Nevada in cellar in study about entrepreneurial activity
By Sean Whaley, Nevada News Bureau
CARSON CITY – Nevada finds itself at the bottom of another economic analysis, this one related to entrepreneurial activity.
The State Entrepreneurship Index, a nationwide analysis and ranking system that shows how states compare in areas of business formation, patents and related activities, shows Nevada dropping a major 40 spots, from seventh in 2008 to 47 in the newest rankings released in July but using mostly 2010 data.
The index was developed by economists at the University of Nebraska-Lincoln’s Bureau of Business Research and Department of Economics.
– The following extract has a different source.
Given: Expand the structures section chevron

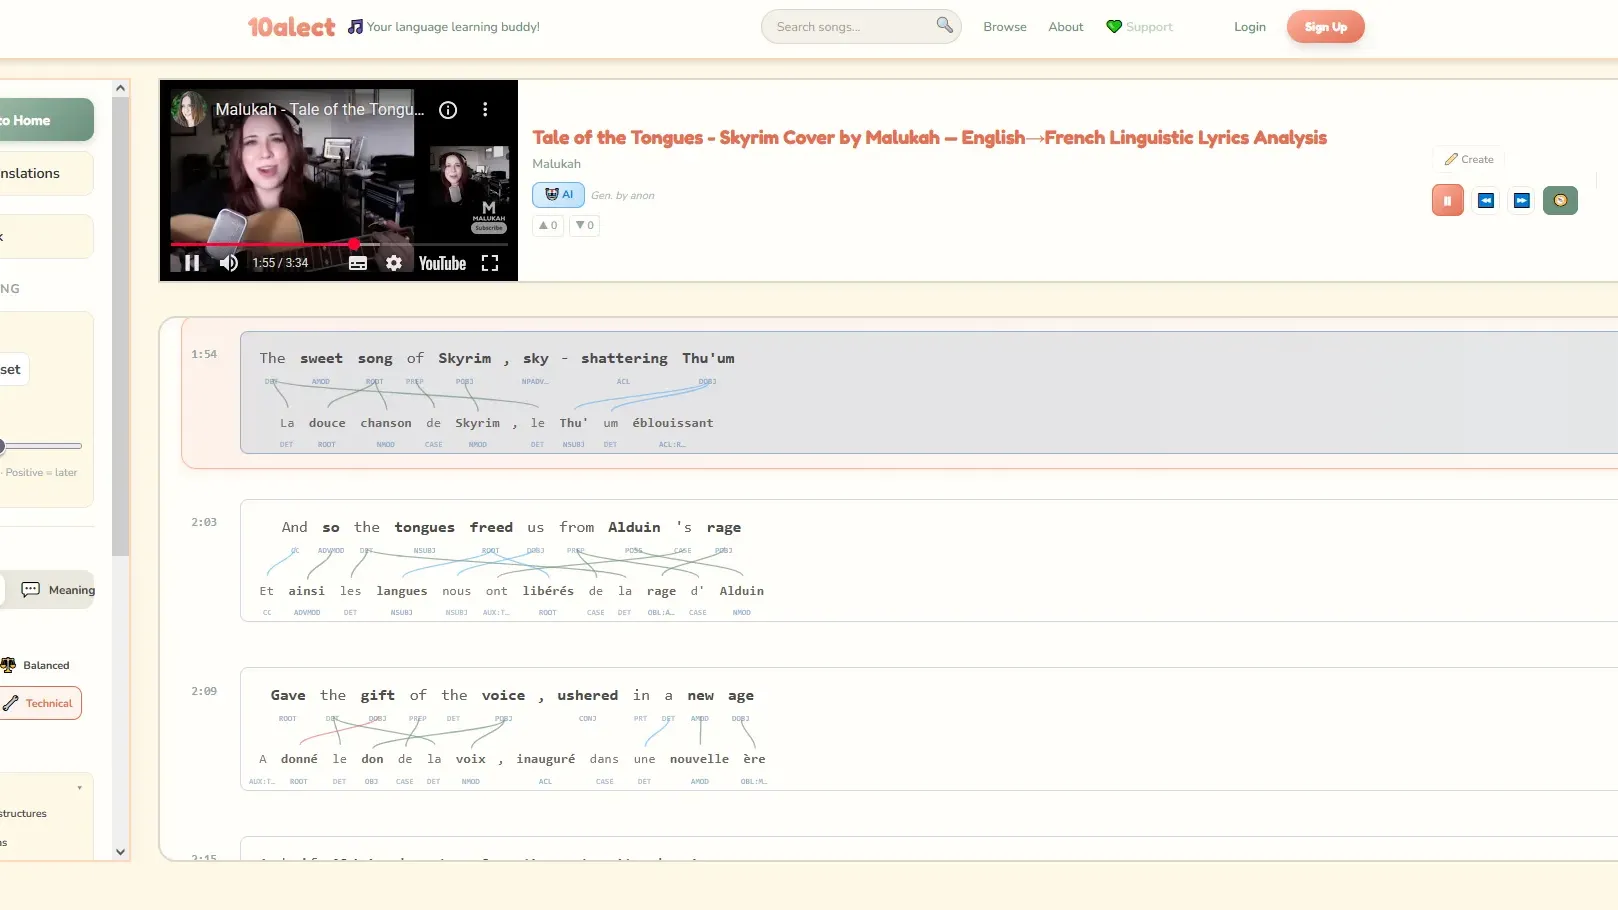Looking at the screenshot, I should click(x=79, y=787).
The index uses five elements – establishment growth rates, establishment growth rates per capita, raw business starts per capita, gross receipts per proprietor, and patents per capita – to create the rankings.
A state index for each component is assigned based on how much each state’s performance is above or below the average of all state data, which has a value of 1.
Tops in the rankings is New York with a score of 2.34. New York also ranked first in the 2008 analysis. Washington was second, up one spot, followed by Massachusetts, which rose six places.
Nevada’s score was 0.33, beating out Mississippi at 48, Arizona at 49 and South Carolina in last place at 50. No state dropped more than Nevada in the analysis.
Eric Thompson, associate professor of economics and director of the Bureau of Business Research at the university, said Nevada performed poorly in three categories, generating the large drop in rankings.
“Between the 2008 version of our index and the 2010 version of our index Nevada saw a large decline in the establishment growth rate, both in absolute and per capita sense, and also a decline in the gross receipts per proprietor indicator,” he said. “So three of the five indicators fell pretty substantially. That was the reason for Nevada’s drop.”
The index is in marked contrast to a different entrepreneurial index released in March, but Thompson said the reports are compatible.
Nevada and Georgia tied as the two states with the highest entrepreneurial activity rates in the country in the “Kauffman Index of Entrepreneurial Activity,” a leading indicator of new business creation in the United States.
The annual index shows Nevada and Georgia had 510 per 100,000 adults creating businesses each month. They were followed by California at 470 per 100,000, Louisiana at 460 and Colorado at 450.
“They focus on starts per capita, and actually, on that measure, Nevada did do pretty well,” Thompson said. “You were 8th in 2008 among all the states and you were 10th in 2010. So I think the two results are very consistent.”
Despite the results, Thompson said he is optimistic for Nevada’s future.
“I think your economy is going to be back, and back in a big way,” he said.